A friend of mine recently started exploring Midnight Network. He asked me something that made me stop and think.
Why can't I just spend NIGHT directly? On Ethereum, I spend ETH for transactions. Here I need a whole separate thing for fees?
His question makes sense. Most blockchains work exactly like that. One token does everything. So why did Midnight choose something different?
The Ethereum model first On Ethereum, ETH does everything. You trade it. You stake it. You pay gas fees with it. You vote on governance with it. One token, all jobs.
It's simple. But there's a hidden problem. When ETH price goes up, your transaction costs go up too. In 2021 when ETH hit $4000, a simple swap cost $50 to $100. People stopped using the network for small transactions.
When ETH price drops, validators earn less. Network security gets weaker.
One token doing everything means every price movement affects every part of the network.
What Midnight does differently
Midnight splits the roles.
NIGHT is non-expendable. You don't spend it. You hold it. And because you hold it, it generates DUST over time.
DUST is expendable. You use it to pay for transactions.
A developer explained it to me with an analogy I haven't forgotten. NIGHT is your house. You don't sell your house every time you need cash. Your house generates rental income. You spend the rent on daily expenses. The house stays yours.
Why this design actually makes sense
First, costs become predictable.
Your DUST generation rate is stable regardless of NIGHT's price. You know how many transactions you can run. The token's market movements don't mess with your ability to use the network.
Second, network security stays separate. Validators stake NIGHT to secure the network. Their incentive depends on NIGHT price. But regular users pay fees in DUST. Those fees don't suddenly become expensive when NIGHT pumps. They don't become too cheap when NIGHT dumps.
Third, gasless transactions become possible. A developer can hold NIGHT, generate DUST, and let users transact without ever touching crypto. Users just use the app. They don't need to know what NIGHT or DUST even is.
My experience using it The first time I used Midnight, I was confused. I tried to spend NIGHT directly. It didn't work. I thought something was broken.
After a few days, I got it. I held some NIGHT. Over a few hours, DUST appeared in my wallet. I used that DUST for transactions. My NIGHT balance never changed.
I was using the network without spending my main token. That's actually pretty useful when you think about it.

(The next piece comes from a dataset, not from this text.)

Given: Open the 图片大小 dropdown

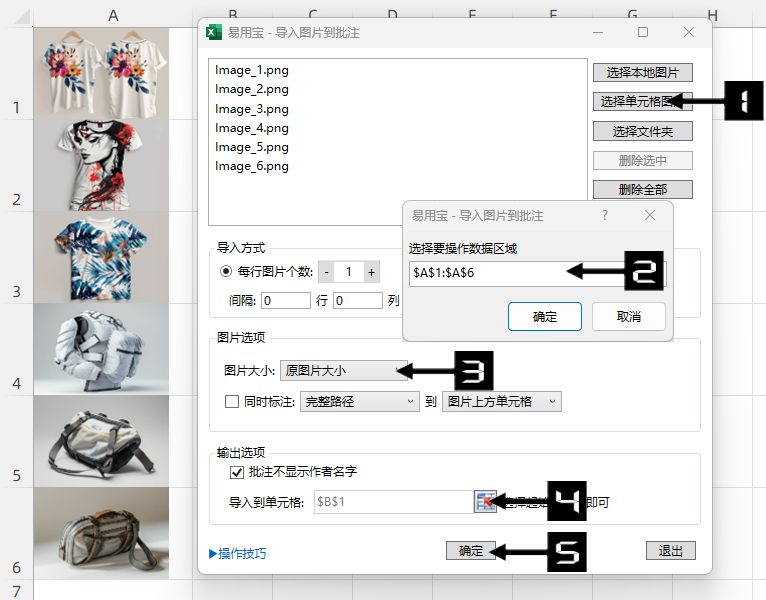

What critics say Not everyone loves this model. Some developers say it adds complexity they don't want to deal with. Learning two tokens instead of one feels like extra work.
That's fair. But for regular users, wallets handle everything. You don't really think about DUST. You just know that holding NIGHT lets you transact.
The point of all this NIGHT doesn't get spent because it's designed to be something you hold, not something you burn.
It's like the difference between owning land and paying property tax. The land stays yours. The tax keeps things running. Both matter, but they do different jobs.
My friend eventually got it. His response was simple. So on Ethereum, ETH disappears when I use it. Here NIGHT stays with me and just makes what I need to use the network. That's actually better.
Yeah. It is.
What do you think about this design? Is separating the roles smart or just unnecessarily complicated?